The extension of the shell back from the diaphragm is for the purpose of affording opportunity to put in place the finished tunnel lining whatever it may be, masonry, cast-iron, cast-iron and masonry, or steel plates and masonry. Where the material is saturated with water as is the case in all subaqueous tunneling it is necessary to use compressed air in connection with the shield. The intensity of air pressure is determined by the depth of the tunnel below the surface of the water above it. The tunnelers work in what are called caissons to which they have access through an air lock. In many cases quick transition from the compressed air in the caisson to the open air at the surface results fatally to the workers. The caisson disease is popularly called "the bends" a kind of paralysis which is more or less baffling to medical science. Some men are able to bear a greater pressure than others. It depends on the natural stamina of the worker and his state of health. The further down the greater the pressure. The normal atmospheric pressure at the surface is about fourteen pounds to the square inch. Men in normal health should be able to stand a pressure of seventy-six pounds to the square inch and this would call for a depth of 178 feet under water surface, which far exceeds any depth worked under compressed air. For a long time one hundred feet were regarded as a maximum depth and at that depth men were not permitted to work more than an hour in one shift. The ordinary subaqueous tunnel pressure is about forty-five pounds and this corresponds to a head of 104 feet. In working in the Hudson Tunnels the pressure was scarcely ever above thirty-three pounds, yet many suffered from the "bends."

What is called a freezing method is now proposed to overcome the water in soft earth tunneling. Its chief feature is the excavating first of a small central tunnel to be used as a refrigerating chamber or ice box in freezing the surrounding material solid so that it can be dug out or blasted out in chunks the same as rock. It is very doubtful however, if such a plan is feasible.

The greatest partly subaqueous tunnels in the world are now to be found in the vicinity of New York. The first to be opened to the public is known as the Subway and extends from the northern limits of the City in Westchester County to Brooklyn. The oldest, however, of the New York tunnels counting from its origin is the "McAdoo" tunnel from Christopher Street, in Manhattan Borough, under the Hudson to Hoboken. This was begun in 1880 and continued at intervals as funds could be obtained until 1890, when the work was abandoned after about two thousand feet had been constructed. For a number of years the tunnel remained full of water until it was finally acquired by the Hudson Companies who completed and opened it to the public in 1908. Another tunnel to the foot of Cortlandt Street was constructed by the same concern and opened in 1909. Both tunnels consist of parallel but separate tubes. The railway tunnels to carry the Pennsylvania R. R. under the Hudson into New York and thence under the East River to Long Island have been finished and are great triumphs of engineering skill besides making New York the most perfectly equipped city in the world as far as transit is concerned.

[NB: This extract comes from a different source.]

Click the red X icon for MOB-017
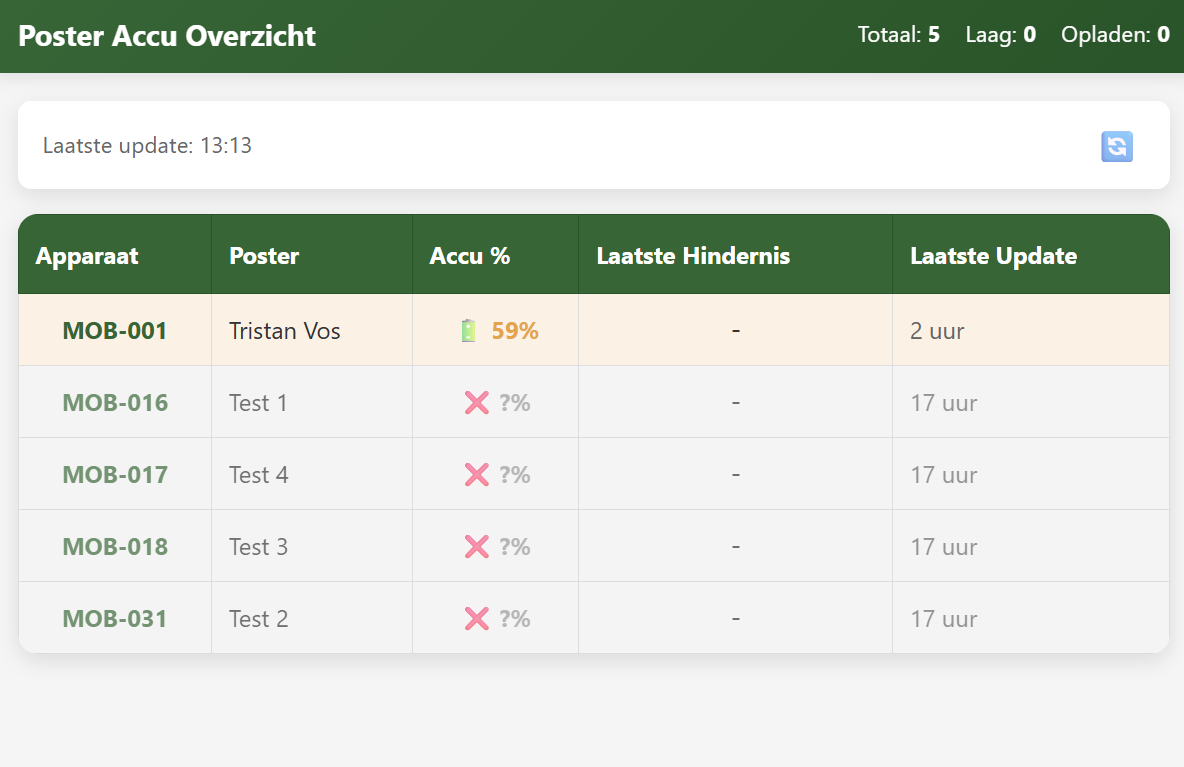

The greatest proposed subaqueous tunnel is that intended to connect England with France under the English Channel a distance of twenty-one miles. Time and again the British Parliament has rejected proposals through fear that such a tunnel would afford a ready means of invasion from a foreign enemy. However, it is almost sure to be built. Another projected British tunnel is one which will link Ireland and Scotland under the Irish Sea. If this is carried out then indeed the Emerald Isle will be one with Britain in spite of her unwillingness for such a close association.

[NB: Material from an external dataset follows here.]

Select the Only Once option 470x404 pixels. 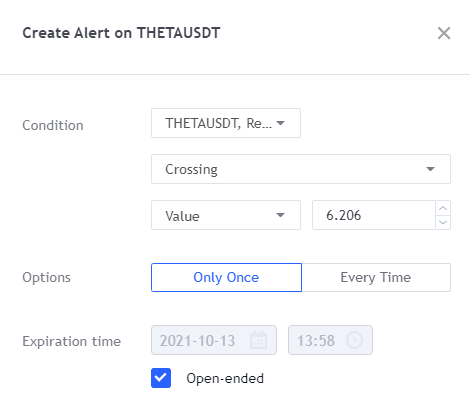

England already possesses a famous subaqueous tunnel in that known as the Severn tunnel under the river of that name. It is four and a half miles long, although it was built largely through rock. Water gave much trouble in its construction which occupied thirteen years from 1873 to 1886. Pumps were employed to raise the water through a side heading connecting with a shaft twenty-nine feet in diameter. The greatest amount of water raised concurrently was twenty-seven million gallons in twenty-four hours but the pumps had a capacity of sixty-six million gallons for the same time.